Obama Holds White House Health Care Summit


President Obama hosted almost 150 elected officials, doctors, patients, business owners, and insurers on Thursday for a White House forum on health care reform. The Washington Post reports Obama “reiterated his intention to press for legislation this year that dramatically expands insurance coverage, improves health care quality and reins in skyrocketing medical costs.”


Cato senior fellow Michael D. Tanner responds:

The Obama administration and its allies mainly seek greater government control over one-seventh of the U.S. economy and some of our most important, personal, and private decisions. They favor individual and employer mandates, increased insurance regulation, middle-class subsidies, and a government-run system in competition with private insurance. On the other side are those who seek free market reforms and more consumer-centered health care.


These differences are profound and important.

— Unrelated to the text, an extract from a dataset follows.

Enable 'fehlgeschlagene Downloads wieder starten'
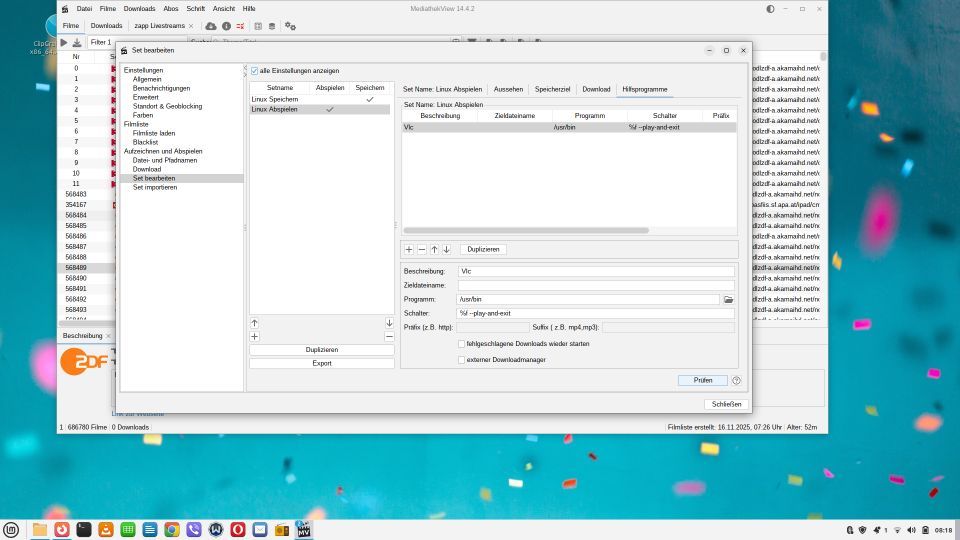The height and width of the screenshot is (540, 960). coord(461,343)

They cannot and should not be papered over by easy talk of bipartisanship.

In a new article, Tanner explains why universal health care is not the best option for Americans seeking a better system:

If there is a lesson which U.S. policymakers can take from national health care systems around the world, it is not to follow the road to government-run national health care, but to increase consumer incentives and control.

To find out how the free market system can increase health care security, read University of Chicago professor John H. Cochrane’s new policy analysis, which explains how markets can “provide life-long, portable health security, while enhancing consumer choice and competition.”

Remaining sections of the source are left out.